Extracto de página:
▬▬▬

«Maldito sea aquel que fía en hombre…»
Jeremías 17:5
Cuando llegas a un acuerdo con alguien en quien confías plenamente no necesitas firmar ningún contrato; esto es básico. Cuando, por los motivos que sean, una parte no confía en la otra es que surgen los contratos y, por supuesto, el ámbito en dónde pueda hacerse valer los términos de este contrato; esto ya no es tan básico. Ahora, cuando este contrato es extenso y complejo, por un lado, y además, para hacerlo cumplir la cosa es morosa y compleja, necesariamente es porque una de las partes le está sacando tremenda ventaja a la otra con la anuencia del ente rector.
En el comercio tradicional, en lo que es comprar de un lugar algo y venderlo en otro lugar, el espíritu no pasa por la estafa, sobre todo porque la competencia siempre está lista para reemplazar a un competidor inapto para los términos del mercado. Sin embargo, cuando el producto que se negocia está relacionado con la «energía», y los contratos involucran al gobierno, ahí el espíritu de mercado no funciona, y lo que marca la agenda es la tasa de retorno que cada compañía involucrada pactó para cada inversión. Remover a una compañía es tan fácil como remover a un senador.
Independientemente del sistema de gobierno que rija a un país, hay que fijarse en el mercado real, es decir, en cuáles son las necesidades reales de los consumidores. Y las necesidades básicas de una población son salud y alimentación, que ya luego vemos educación y demás. Entonces, si desde el Estado se promueve o se permite enfermar a la población, y la causa de esas enfermedades puede relacionarse a un incremento en la riqueza de una parte del sector privado, la cosa está clara. Más todavía si el tratamiento de esas enfermedades significará ingresos, también, para cierta parte del sector privado.

▬▬▬

Qué hacer:
- A) Enumera las necesidades de la población que el texto sobre contratos y confianza nombra de forma expresa.
- B) Prosigue el texto sobre contratos y confianza a partir de la última oración de su último párrafo.

Datos de origen:
▬▬▬

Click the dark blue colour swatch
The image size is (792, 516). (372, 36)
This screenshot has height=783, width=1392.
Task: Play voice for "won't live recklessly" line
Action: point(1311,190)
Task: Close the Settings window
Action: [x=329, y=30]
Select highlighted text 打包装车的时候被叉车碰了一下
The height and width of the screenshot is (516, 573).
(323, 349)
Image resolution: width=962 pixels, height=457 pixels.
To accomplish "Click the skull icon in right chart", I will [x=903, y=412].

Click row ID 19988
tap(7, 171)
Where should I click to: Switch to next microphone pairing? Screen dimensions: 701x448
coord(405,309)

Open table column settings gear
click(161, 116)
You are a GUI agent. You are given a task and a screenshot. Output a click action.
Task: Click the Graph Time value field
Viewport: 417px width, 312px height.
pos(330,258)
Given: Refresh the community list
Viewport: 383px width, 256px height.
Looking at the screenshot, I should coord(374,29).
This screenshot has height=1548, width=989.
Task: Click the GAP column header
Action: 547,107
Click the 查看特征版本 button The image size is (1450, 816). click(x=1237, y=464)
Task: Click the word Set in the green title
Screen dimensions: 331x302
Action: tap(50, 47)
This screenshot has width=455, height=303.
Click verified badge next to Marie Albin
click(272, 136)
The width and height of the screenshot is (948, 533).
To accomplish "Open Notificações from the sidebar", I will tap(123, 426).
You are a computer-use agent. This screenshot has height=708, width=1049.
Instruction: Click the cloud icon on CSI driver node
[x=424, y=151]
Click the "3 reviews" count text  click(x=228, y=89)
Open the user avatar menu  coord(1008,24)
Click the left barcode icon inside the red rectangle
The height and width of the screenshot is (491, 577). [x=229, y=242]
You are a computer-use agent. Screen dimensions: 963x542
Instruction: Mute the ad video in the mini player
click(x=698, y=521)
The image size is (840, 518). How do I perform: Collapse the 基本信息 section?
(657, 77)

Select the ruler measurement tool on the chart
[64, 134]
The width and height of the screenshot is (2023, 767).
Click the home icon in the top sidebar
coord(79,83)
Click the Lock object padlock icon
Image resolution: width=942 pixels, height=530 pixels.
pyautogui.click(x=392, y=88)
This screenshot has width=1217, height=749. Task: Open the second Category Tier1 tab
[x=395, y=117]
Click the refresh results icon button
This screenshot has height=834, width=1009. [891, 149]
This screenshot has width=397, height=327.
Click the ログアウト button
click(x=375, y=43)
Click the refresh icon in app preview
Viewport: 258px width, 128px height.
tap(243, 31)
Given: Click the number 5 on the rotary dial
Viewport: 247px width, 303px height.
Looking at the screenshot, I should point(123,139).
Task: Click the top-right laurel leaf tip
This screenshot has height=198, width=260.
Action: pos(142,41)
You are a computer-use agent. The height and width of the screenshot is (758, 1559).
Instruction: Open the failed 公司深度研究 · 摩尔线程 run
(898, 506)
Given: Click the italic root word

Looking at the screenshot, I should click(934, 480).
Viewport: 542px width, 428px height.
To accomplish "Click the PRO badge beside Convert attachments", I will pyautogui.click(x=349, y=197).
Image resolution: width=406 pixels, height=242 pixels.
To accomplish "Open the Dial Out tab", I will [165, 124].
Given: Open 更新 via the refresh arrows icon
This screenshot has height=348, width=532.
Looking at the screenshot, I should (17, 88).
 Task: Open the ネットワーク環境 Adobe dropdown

▬▬▬

Respuestas escritas:
- A) Salud, alimentación y educación.

- B)
La situación se vuelve un tanto más tenebrosa cuando la falta de información envuelve a la coyuntura sin que los participantes puedan, entonces, hacerse de una idea de qué está ocurriendo. En el caso de los fármacos, y de millares de productos en donde por ley deben publicar qué contienen, es el consumidor quién en última instancia decide si someterse o no a las indicaciones de su médico, o a los mandatos de su gusto. Convengamos en que hay una diferencia entre no publicar cuánto cuesta la explotación de un yacimiento de gas, y no publicar qué químicos requiere esa explotación.
Al final, nos encontramos con empresarios (las empresas no cometen crímenes) que nos perjudican deliberadamente y con la permisividad de los gobernantes, los cuales no están donde están a balazos, sino a través de un sistema «libre» de votaciones. Entonces, lo cierto es que, al menos allí donde nos llamamos inteligentes, debiéramos comenzar a examinar cómo se forma nuestra estructura de pensamiento que hace que confiemos en tal o cual figura pública, en tal o cual organismo. Una vez que sepamos certificarnos como críticos, sabremos certificar a un político, a una empresa, a cualquier gobierno. Pero se empieza por uno mismo.